The arithmetic (cmult / cadd / conj / cwiden / cx_requantize) comes from the shipped complex_utils header, not inline formulas. When reduce is set the column accumulators acc[j] carry the running sum at full precision; a second pass over the columns then cx_requantizes each accumulator and writes the single output row back with write_array_lane.

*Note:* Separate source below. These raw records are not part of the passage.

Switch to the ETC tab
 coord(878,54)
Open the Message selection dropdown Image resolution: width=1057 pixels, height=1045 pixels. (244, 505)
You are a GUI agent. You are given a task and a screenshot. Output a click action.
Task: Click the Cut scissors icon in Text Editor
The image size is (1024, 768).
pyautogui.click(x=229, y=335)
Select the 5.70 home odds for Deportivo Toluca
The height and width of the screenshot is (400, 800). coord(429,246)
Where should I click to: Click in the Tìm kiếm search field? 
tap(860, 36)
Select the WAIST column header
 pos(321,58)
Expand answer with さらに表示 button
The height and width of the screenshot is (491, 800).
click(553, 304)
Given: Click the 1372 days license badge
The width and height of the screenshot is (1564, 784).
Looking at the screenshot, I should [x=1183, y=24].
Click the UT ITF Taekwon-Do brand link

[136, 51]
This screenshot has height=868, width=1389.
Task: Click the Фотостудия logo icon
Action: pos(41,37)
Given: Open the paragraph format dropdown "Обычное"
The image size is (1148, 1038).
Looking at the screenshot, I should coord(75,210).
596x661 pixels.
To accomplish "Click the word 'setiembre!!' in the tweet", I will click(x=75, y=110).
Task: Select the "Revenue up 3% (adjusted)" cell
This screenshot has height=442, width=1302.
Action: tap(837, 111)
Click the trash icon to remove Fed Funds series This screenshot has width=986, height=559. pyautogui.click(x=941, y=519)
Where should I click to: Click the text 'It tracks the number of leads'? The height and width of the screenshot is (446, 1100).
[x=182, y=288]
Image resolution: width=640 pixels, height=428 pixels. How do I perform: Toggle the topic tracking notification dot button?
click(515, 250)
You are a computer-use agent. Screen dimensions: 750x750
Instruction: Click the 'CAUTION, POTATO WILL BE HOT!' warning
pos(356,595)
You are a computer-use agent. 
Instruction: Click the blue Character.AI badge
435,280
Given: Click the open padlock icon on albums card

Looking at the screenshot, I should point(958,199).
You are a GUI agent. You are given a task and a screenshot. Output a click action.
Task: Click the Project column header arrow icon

ab_eq — suppressing B’s read

The signature study of the timing page lives in one runtime flag:

const bool ab_eq = need_b && (a_addr == b_addr) && (a_rs == b_rs);

When B aliases A element-for-element (same base and stride), the kernel fills b_lane from a_lane instead of issuing a second m_axi burst. ab_eq is a runtime predicate, so HLS fixes one static II at the worst case (B-read present) and only gates whether the B transaction fires — it does not reschedule shorter. That is the whole “same latency, freed bus” result, made concrete in the kernel.

Running pointers

Addresses arrive in element coordinates (matching the Python Region); the kernel converts to word pointers with elem_to_word<PF> (which checks PF-alignment) and advances them per beat (a_w += 1 per lane iteration) and per row (a_row += a_rsw). Any helper that touches mem is INLINE so the m_axi reads bind to the top — again, the guide’s gotcha 2.

Validated against the golden

Because vmac_compute’s Python sibling is the bit-exact execute golden, the .tpp is checked against it in csim/cosim for every config — the hook can never silently drift from the model.